Human Biology
- Discipline: Biological anthropology Human Evolution Anthropology Human Genetics
- Language: English
- Edited by: Ripan S. Malhi

Publication details
- History: 1929–present
- Publisher: Wayne State University Press
- Frequency: Quarterly
- Impact factor: 1.061 (2018)

Standard abbreviations
- ISO 4: Hum. Biol.

Indexing
- CODEN: HUBIAA
- ISSN: 0018-7143 (print) 1534-6617 (web)
- LCCN: 31029123
- OCLC no.: 1752384

Links
- Journal homepage; Online access at BioOne; Journal page at Project MUSE;

= Human Biology (journal) =

Human Biology is a peer reviewed scientific journal, currently published by Wayne State University Press. The journal was established in 1929 by Raymond Pearl and is the official publication of the American Association of Anthropological Genetics. The focus of the journal is human genetics, covering topics from human population genetics, evolutionary and genetic demography and quantitative genetics. It also covers ancient DNA studies, evolutionary biological anthropology, and research exploring biological diversity expressed in terms of adaptation. The journal also publishes interdisciplinary research linking biological and cultural diversity from evidence such sources as archaeology, ethnography and cultural anthropology studies, and more.
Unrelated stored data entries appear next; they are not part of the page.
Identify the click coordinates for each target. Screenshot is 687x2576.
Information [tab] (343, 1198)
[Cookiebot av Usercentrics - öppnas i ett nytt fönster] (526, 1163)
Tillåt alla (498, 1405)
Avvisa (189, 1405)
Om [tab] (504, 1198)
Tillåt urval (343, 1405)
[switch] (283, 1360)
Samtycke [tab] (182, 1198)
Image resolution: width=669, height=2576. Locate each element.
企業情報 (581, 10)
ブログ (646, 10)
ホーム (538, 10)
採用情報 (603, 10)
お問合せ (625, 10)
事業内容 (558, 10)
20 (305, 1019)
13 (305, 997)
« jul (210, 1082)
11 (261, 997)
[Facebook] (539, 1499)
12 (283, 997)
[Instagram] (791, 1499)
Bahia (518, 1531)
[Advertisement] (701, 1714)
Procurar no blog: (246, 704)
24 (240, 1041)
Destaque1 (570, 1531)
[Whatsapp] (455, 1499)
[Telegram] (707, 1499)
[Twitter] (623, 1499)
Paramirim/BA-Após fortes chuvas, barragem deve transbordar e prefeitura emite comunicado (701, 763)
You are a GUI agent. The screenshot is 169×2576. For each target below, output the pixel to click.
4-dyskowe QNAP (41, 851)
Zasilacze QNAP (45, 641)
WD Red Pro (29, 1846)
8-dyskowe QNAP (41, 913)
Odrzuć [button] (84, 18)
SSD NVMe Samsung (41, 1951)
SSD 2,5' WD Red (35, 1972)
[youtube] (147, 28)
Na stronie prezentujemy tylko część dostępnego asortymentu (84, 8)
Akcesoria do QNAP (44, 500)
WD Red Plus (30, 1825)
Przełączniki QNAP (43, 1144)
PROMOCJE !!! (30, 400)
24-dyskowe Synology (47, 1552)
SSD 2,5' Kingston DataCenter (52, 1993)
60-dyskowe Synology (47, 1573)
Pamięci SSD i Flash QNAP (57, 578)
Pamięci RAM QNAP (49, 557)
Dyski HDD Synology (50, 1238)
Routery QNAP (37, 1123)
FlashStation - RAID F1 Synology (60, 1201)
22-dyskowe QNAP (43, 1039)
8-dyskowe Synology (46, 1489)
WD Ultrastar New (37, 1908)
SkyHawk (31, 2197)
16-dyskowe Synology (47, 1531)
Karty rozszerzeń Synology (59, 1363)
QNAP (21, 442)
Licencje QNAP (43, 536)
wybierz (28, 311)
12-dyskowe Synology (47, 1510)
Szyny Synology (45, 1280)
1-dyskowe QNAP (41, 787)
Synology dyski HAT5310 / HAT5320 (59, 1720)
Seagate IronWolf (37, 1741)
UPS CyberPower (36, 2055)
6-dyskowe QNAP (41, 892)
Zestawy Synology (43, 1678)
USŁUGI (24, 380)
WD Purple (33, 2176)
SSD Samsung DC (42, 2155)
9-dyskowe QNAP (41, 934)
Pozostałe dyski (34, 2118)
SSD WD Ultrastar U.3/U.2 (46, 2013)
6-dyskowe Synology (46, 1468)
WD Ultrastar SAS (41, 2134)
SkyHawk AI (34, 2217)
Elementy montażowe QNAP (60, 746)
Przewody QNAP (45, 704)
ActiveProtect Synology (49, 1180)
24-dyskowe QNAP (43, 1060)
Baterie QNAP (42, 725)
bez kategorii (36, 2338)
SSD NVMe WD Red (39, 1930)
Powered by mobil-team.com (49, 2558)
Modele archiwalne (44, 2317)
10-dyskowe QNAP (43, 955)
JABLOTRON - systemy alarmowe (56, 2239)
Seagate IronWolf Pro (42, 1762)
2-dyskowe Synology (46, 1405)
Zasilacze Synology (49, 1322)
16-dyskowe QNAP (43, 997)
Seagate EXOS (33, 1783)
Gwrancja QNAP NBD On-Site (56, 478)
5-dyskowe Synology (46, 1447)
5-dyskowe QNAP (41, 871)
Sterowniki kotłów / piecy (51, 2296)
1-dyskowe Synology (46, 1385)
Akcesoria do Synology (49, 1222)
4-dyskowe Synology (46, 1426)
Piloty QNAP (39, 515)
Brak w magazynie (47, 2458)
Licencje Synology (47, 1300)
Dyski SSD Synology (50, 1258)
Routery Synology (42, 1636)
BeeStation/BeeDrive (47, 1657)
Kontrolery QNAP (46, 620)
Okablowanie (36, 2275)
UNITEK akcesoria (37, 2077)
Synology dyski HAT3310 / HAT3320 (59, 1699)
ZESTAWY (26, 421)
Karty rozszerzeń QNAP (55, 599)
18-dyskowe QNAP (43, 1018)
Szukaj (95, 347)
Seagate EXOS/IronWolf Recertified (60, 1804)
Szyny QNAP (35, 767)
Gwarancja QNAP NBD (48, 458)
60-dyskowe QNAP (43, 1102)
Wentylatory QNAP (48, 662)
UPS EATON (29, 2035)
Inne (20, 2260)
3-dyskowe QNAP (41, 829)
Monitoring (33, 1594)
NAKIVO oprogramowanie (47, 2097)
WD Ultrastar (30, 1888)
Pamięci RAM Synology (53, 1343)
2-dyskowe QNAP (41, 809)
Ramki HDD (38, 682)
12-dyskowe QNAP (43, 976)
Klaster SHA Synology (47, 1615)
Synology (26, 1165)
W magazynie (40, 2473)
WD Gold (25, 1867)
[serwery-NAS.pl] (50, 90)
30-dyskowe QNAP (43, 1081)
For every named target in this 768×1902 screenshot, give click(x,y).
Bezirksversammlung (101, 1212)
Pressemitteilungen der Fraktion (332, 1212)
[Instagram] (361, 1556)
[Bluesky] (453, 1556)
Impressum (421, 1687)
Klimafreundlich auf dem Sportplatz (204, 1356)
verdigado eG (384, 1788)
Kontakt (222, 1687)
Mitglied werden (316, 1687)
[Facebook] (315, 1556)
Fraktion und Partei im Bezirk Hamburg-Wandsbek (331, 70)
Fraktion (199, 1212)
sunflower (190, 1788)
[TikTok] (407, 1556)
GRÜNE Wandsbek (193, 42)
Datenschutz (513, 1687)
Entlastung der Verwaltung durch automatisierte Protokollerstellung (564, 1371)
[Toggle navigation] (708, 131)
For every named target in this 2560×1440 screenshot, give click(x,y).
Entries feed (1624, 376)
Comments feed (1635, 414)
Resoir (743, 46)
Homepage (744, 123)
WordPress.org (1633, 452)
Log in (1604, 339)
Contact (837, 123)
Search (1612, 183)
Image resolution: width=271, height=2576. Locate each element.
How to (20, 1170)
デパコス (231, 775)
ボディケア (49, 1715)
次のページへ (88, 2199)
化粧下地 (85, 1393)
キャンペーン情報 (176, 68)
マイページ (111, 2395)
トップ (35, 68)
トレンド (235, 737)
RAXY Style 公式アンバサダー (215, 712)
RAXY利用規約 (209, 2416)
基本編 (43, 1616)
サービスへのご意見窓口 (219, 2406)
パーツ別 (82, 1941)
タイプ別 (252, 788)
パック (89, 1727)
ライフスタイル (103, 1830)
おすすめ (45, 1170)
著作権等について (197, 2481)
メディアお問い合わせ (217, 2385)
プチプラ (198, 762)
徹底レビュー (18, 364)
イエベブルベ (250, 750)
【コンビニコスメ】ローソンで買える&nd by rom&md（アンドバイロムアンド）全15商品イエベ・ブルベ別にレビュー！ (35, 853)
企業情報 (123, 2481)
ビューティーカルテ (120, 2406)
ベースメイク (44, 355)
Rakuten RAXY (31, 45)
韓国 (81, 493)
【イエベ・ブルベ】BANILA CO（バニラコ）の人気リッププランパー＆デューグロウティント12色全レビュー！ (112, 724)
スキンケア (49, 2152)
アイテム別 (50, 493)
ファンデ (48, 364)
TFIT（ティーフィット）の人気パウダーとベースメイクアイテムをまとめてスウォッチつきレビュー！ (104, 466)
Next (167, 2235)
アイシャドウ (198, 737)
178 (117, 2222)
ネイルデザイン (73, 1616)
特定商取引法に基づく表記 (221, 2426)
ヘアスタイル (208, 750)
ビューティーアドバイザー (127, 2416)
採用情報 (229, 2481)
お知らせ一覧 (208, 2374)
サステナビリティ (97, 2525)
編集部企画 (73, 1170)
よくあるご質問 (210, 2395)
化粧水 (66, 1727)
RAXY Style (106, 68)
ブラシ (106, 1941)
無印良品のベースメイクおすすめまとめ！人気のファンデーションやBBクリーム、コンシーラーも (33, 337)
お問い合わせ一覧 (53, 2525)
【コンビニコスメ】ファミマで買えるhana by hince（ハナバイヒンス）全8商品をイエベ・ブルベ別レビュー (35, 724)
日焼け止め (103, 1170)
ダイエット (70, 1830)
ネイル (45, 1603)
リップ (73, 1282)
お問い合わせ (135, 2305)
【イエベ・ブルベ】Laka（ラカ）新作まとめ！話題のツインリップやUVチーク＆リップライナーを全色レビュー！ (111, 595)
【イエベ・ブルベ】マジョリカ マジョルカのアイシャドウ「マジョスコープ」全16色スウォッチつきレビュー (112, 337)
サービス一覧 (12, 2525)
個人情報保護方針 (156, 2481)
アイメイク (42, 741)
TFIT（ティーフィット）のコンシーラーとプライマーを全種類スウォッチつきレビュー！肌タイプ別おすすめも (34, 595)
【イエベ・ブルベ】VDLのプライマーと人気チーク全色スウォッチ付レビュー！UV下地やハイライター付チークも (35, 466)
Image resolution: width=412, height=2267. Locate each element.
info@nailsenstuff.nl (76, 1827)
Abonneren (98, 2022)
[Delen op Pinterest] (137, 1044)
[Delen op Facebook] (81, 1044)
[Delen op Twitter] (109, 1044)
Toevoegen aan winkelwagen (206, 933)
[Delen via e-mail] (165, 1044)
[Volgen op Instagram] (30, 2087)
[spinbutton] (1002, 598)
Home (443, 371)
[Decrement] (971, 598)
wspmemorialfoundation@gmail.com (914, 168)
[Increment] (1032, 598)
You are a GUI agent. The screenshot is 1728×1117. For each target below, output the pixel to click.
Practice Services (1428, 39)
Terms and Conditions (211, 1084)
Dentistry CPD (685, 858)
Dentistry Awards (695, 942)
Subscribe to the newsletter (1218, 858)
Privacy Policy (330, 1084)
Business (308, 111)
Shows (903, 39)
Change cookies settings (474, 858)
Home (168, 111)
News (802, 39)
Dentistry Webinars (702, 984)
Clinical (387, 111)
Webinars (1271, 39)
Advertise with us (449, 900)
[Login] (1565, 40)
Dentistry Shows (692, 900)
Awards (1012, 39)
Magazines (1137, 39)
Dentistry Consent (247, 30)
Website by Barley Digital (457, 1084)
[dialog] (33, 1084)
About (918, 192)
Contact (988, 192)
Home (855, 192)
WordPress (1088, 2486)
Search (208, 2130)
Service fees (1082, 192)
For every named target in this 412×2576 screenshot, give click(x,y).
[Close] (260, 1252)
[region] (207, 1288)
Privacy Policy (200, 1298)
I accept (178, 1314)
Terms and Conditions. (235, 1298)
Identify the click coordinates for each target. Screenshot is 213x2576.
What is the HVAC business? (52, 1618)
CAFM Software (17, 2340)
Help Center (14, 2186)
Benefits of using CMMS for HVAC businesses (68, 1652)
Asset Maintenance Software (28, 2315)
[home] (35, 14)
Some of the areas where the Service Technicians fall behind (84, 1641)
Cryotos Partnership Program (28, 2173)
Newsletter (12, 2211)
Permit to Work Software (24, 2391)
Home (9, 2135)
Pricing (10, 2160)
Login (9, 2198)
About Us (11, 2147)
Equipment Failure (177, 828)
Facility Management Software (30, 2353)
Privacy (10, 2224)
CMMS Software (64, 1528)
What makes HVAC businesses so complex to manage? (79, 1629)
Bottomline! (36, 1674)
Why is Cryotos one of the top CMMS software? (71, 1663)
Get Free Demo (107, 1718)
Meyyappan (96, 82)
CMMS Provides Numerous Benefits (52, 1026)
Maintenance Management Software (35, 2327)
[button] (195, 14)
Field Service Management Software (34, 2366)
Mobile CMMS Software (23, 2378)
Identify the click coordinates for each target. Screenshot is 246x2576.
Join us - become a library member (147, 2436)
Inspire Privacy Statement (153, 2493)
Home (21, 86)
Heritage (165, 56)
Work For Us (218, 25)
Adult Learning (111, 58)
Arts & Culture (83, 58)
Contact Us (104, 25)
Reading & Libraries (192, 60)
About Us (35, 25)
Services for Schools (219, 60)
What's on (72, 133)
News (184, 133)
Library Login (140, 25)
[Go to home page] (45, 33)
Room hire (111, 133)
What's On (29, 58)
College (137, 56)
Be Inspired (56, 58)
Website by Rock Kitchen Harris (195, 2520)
As of February 14, 2020, the journal is on Volume 90, Issue 4. The journal's current editor is Ripan S. Malhi (University of Illinois Urbana-Champaign).

== Publication Details ==

=== Impact Factor and Other Measurements of Importance ===
According to the Journal Citation Reports, the journal has a 2018 impact factor of 1.061. For the year of 2014, the Eigenfactor, the rating of total importance of an academic journal, was 0.1. The journal has an Article Influence score of 0.5 for the year 2014. Article Influence is a ranking based on the Eigenfactor score, and is considered comparable to the Impact Factor score.

=== Online Publishing Details ===
Beginning with the February 2001 issue, Human Biology is available online through Project MUSE. Since 2006 Human Biology is also available through BioOne.